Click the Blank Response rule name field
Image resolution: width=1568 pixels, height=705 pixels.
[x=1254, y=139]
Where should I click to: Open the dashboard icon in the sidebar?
* * *
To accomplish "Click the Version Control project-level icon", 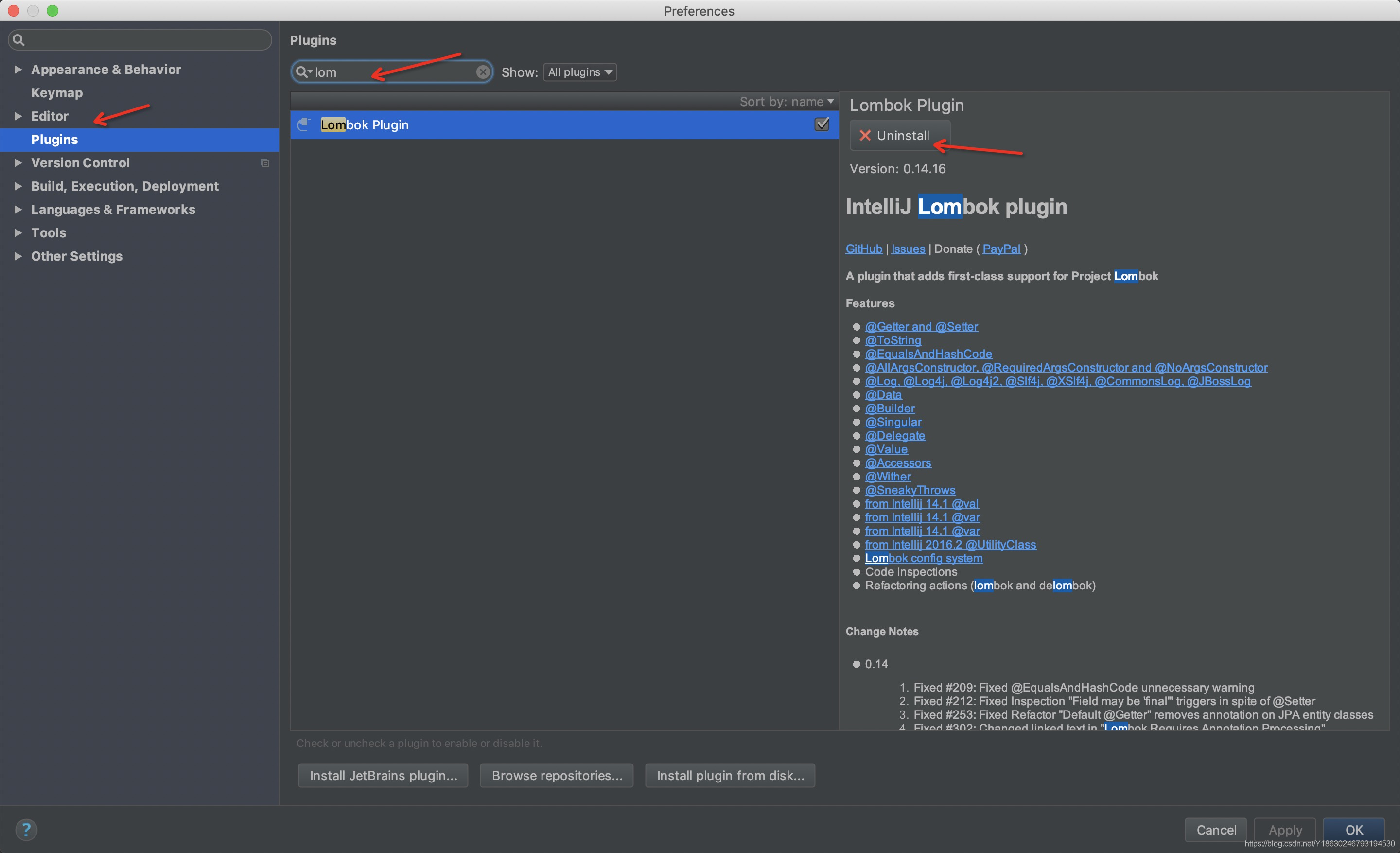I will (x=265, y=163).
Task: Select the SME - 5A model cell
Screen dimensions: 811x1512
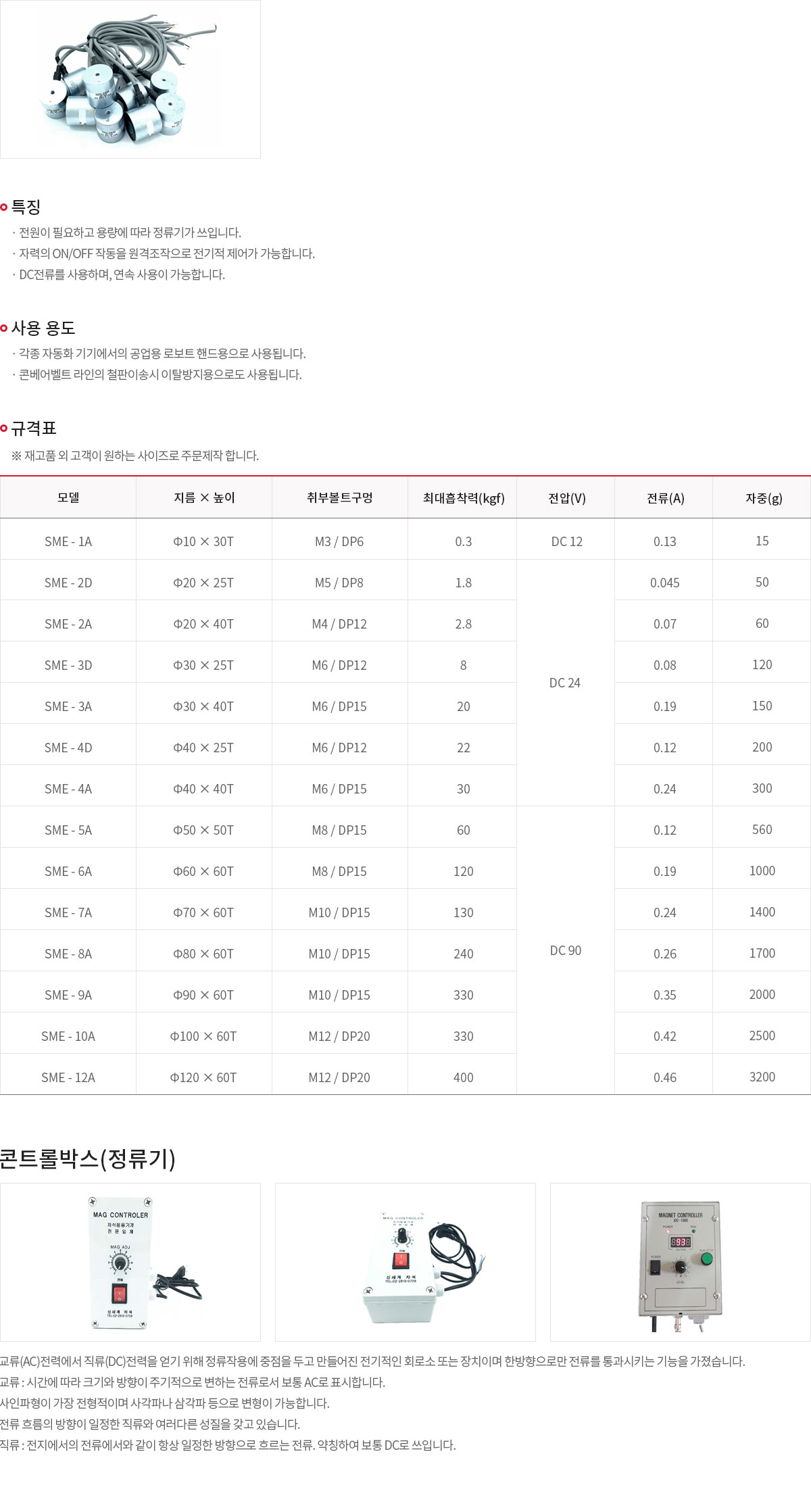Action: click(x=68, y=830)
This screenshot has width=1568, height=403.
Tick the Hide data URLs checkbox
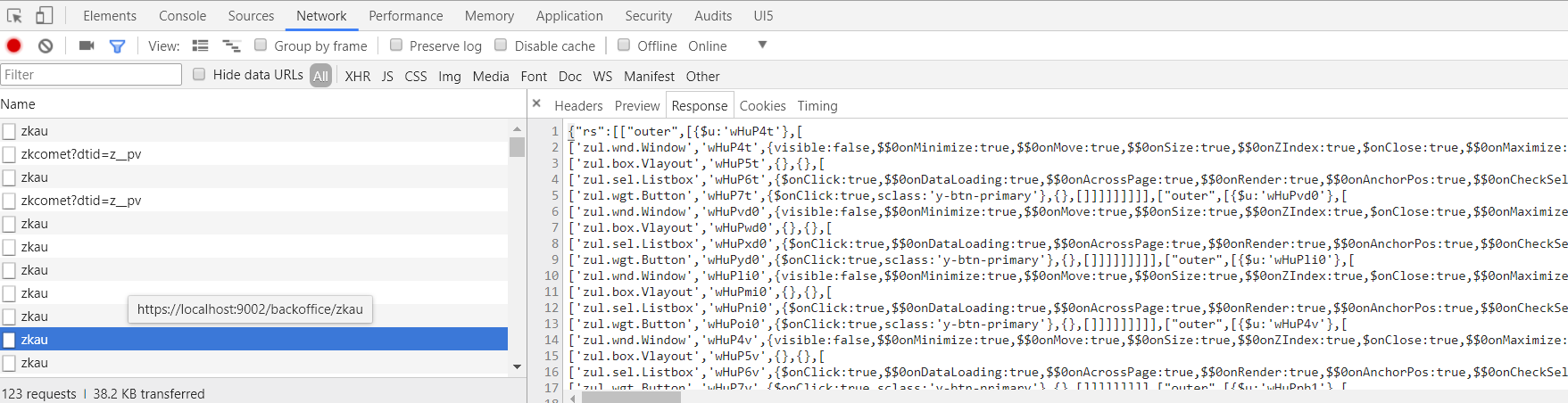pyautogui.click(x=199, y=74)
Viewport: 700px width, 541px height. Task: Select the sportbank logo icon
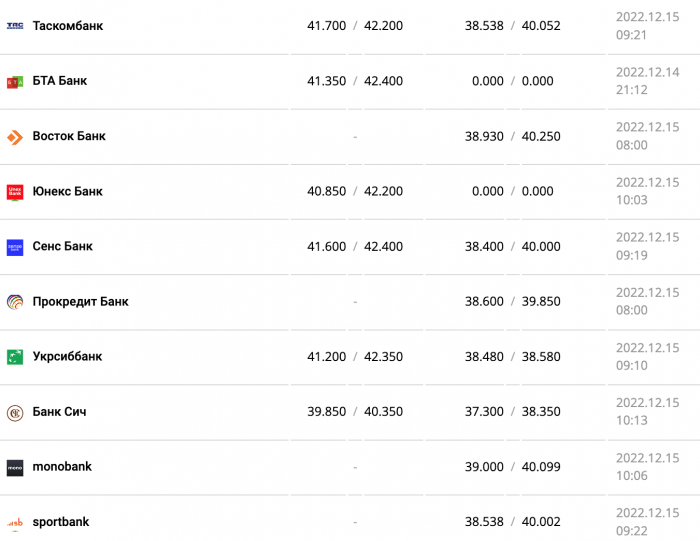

Short task
Can you put the rows into a numbered list, starting with the line that contains "Click the Blank Response rule name field" and going on through the line that contains "Where should I", with any blank lines left out?

Result below
1. Click the Blank Response rule name field
2. Image resolution: width=1568 pixels, height=705 pixels.
3. [x=1254, y=139]
4. Where should I click to: Open the dashboard icon in the sidebar?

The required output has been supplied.